[Supplied material]:
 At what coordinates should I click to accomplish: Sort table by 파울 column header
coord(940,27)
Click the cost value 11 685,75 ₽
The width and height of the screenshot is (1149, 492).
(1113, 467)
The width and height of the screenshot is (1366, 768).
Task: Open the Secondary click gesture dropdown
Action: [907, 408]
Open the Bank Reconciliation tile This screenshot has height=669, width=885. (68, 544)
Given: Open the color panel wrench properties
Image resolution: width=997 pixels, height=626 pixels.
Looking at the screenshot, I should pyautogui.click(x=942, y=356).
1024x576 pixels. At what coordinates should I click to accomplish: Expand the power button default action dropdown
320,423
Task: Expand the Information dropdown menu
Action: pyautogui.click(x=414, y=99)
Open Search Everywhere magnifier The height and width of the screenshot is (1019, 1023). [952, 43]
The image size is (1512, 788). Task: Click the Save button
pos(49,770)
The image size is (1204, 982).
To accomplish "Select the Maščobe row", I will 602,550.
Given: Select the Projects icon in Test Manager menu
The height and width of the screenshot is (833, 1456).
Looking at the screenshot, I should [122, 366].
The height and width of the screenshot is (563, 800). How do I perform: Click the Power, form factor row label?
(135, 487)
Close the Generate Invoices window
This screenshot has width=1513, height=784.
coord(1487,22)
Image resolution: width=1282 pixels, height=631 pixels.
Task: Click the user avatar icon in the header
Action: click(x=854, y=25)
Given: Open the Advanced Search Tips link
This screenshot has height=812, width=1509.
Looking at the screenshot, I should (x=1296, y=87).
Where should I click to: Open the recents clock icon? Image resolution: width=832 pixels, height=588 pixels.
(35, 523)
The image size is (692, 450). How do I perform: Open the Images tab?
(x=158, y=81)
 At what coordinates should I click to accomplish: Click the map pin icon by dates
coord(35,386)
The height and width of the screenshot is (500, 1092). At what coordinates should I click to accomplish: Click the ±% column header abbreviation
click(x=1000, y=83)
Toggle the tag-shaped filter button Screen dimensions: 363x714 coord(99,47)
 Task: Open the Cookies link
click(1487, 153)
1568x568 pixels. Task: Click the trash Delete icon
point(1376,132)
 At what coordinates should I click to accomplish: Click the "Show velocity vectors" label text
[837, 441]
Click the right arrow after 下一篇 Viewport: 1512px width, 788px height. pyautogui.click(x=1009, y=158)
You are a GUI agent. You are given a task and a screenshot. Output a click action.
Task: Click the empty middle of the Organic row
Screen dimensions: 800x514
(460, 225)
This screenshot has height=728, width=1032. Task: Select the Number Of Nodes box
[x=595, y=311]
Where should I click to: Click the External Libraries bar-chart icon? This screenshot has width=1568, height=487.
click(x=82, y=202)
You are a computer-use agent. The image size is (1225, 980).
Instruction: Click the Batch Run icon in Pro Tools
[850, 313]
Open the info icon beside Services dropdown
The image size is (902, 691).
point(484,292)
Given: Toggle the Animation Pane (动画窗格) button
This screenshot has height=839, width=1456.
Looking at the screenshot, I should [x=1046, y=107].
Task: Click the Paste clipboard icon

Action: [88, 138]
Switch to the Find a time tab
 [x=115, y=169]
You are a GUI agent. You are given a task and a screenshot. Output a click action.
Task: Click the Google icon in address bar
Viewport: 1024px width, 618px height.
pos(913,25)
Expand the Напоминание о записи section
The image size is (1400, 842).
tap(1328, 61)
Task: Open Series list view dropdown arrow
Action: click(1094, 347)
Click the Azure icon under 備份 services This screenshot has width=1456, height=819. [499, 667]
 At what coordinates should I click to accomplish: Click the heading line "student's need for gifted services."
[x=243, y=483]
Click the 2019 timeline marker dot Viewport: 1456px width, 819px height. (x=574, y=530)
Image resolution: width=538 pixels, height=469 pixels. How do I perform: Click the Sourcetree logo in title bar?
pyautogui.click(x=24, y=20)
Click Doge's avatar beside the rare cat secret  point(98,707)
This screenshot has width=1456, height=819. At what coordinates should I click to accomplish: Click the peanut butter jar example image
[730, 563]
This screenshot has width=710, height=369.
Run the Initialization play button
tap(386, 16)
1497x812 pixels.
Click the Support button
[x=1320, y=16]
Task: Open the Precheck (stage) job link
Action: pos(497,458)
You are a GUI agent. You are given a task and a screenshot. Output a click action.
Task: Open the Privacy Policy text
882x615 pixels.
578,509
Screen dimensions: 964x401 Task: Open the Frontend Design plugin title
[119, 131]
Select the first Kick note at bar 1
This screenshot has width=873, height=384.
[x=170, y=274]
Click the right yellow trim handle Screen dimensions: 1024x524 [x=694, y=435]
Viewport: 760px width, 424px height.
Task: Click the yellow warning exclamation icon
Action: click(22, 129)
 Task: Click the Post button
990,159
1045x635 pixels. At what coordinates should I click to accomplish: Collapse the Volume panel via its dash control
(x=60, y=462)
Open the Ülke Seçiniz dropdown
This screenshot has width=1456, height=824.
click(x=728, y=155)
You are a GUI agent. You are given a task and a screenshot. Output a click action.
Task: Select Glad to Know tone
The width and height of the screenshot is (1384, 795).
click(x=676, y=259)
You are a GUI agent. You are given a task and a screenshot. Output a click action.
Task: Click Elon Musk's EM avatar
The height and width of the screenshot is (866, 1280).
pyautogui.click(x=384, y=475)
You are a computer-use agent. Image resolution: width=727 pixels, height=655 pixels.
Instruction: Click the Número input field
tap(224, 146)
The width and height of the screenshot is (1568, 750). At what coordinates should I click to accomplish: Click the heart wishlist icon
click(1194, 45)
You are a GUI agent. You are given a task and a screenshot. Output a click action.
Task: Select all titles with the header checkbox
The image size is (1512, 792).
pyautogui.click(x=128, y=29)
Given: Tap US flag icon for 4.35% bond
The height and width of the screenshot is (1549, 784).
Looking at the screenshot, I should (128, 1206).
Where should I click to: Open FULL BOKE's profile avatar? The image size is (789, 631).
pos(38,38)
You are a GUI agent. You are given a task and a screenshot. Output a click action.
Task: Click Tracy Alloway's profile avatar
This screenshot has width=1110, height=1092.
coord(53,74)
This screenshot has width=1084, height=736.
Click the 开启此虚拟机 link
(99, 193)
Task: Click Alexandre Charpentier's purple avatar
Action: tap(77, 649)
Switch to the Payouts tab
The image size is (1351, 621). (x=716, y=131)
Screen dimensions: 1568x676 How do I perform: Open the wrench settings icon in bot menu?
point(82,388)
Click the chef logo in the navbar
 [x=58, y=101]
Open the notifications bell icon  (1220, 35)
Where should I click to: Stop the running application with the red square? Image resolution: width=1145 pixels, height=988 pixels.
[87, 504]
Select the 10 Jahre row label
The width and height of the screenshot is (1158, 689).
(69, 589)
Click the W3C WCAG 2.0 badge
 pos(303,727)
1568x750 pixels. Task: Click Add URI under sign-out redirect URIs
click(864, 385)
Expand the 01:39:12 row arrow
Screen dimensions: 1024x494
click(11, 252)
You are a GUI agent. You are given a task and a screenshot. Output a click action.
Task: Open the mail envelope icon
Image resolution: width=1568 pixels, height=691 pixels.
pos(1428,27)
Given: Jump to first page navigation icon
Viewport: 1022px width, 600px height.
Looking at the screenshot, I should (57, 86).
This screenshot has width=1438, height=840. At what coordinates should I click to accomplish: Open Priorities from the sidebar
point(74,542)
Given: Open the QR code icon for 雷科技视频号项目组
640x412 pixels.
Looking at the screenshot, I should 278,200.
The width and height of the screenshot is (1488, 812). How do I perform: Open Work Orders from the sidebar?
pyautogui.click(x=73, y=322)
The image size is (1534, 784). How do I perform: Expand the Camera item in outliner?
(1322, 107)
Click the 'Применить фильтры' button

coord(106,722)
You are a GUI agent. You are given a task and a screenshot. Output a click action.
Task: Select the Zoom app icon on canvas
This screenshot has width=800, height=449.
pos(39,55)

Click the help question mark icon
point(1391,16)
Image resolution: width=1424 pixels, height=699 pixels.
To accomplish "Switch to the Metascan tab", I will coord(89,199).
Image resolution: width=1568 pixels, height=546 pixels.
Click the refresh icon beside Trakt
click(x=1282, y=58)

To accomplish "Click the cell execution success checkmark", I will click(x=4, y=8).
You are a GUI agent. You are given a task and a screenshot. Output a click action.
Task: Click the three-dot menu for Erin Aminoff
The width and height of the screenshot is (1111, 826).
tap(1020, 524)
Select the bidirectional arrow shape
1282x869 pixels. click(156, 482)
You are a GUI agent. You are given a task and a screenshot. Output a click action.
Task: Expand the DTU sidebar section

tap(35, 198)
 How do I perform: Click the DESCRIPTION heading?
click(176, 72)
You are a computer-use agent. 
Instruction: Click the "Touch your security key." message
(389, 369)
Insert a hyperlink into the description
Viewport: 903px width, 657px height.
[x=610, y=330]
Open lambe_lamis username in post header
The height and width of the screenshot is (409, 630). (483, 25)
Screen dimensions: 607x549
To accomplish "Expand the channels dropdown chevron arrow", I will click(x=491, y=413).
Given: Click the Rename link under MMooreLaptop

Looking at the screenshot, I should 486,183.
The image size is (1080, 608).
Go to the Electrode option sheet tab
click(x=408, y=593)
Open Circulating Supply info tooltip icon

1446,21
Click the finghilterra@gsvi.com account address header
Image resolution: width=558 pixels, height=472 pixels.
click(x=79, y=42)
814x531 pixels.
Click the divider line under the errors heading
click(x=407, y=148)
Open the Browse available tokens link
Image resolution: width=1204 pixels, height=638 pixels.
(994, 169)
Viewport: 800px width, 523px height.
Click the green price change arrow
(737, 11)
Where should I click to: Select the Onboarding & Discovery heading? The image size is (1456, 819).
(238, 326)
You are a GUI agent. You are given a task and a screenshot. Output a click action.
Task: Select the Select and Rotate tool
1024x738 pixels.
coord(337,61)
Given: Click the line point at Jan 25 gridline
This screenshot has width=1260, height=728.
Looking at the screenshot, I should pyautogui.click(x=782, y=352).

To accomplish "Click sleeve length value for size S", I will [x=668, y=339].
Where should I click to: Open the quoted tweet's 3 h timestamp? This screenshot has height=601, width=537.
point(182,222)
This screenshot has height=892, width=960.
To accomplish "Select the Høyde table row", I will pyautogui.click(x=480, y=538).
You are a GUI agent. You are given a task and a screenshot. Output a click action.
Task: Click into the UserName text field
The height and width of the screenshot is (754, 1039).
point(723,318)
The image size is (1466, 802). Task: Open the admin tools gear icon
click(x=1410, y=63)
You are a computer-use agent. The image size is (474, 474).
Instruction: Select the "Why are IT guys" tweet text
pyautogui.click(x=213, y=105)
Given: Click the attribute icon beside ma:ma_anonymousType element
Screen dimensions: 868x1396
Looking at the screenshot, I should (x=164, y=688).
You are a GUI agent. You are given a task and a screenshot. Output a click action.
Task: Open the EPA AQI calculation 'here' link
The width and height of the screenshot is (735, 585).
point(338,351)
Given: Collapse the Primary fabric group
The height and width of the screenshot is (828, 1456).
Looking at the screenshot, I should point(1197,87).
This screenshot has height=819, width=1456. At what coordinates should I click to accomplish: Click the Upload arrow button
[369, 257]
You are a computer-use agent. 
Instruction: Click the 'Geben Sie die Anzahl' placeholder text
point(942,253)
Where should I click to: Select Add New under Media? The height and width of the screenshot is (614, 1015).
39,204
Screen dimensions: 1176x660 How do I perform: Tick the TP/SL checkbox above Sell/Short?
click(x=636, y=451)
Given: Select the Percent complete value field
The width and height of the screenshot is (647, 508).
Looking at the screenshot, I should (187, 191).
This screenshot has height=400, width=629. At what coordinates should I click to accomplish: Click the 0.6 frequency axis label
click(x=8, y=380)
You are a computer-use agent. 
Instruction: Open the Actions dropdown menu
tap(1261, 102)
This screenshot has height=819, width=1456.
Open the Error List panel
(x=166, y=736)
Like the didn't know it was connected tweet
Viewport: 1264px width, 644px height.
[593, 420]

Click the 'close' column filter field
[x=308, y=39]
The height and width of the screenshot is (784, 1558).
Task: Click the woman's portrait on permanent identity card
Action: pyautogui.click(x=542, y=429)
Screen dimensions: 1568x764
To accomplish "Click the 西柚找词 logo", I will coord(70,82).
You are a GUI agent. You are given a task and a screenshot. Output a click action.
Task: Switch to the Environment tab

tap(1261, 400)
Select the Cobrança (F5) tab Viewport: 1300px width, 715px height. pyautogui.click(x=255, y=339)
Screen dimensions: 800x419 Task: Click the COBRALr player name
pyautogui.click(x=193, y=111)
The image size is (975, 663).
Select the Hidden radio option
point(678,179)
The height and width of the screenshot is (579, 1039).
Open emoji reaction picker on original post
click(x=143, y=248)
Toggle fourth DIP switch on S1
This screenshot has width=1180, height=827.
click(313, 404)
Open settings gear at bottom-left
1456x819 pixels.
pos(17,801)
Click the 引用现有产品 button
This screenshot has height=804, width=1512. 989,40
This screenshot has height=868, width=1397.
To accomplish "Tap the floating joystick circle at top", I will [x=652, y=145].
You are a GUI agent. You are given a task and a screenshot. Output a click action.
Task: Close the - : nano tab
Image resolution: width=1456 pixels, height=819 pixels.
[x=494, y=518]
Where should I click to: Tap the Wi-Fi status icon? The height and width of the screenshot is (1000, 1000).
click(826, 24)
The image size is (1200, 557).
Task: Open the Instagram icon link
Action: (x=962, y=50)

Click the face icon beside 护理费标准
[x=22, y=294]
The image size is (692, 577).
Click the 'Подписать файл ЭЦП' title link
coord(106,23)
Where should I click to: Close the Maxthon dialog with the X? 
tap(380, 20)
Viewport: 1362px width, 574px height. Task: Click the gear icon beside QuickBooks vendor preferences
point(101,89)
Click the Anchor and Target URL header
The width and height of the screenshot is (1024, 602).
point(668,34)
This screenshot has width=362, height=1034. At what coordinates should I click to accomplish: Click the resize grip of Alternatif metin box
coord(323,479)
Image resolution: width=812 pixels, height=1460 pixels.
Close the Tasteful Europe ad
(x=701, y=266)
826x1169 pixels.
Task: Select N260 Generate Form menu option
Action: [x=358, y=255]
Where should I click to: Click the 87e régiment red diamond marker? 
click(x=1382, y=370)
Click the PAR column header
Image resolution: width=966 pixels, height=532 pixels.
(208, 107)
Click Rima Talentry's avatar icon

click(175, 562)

[Problem]: Please retype the listing lines beginning with the line containing "Expand the 01:39:12 row arrow" and continuing through the line containing "coord(106,722)", reproducing them without any change.

[Answer to the task]:
Expand the 01:39:12 row arrow
Screen dimensions: 1024x494
click(11, 252)
You are a GUI agent. You are given a task and a screenshot. Output a click action.
Task: Open the mail envelope icon
Image resolution: width=1568 pixels, height=691 pixels.
pos(1428,27)
Given: Jump to first page navigation icon
Viewport: 1022px width, 600px height.
Looking at the screenshot, I should (57, 86).
This screenshot has width=1438, height=840. At what coordinates should I click to accomplish: Open Priorities from the sidebar
point(74,542)
Given: Open the QR code icon for 雷科技视频号项目组
640x412 pixels.
Looking at the screenshot, I should 278,200.
The width and height of the screenshot is (1488, 812). How do I perform: Open Work Orders from the sidebar?
pyautogui.click(x=73, y=322)
The image size is (1534, 784). How do I perform: Expand the Camera item in outliner?
(1322, 107)
Click the 'Применить фильтры' button

coord(106,722)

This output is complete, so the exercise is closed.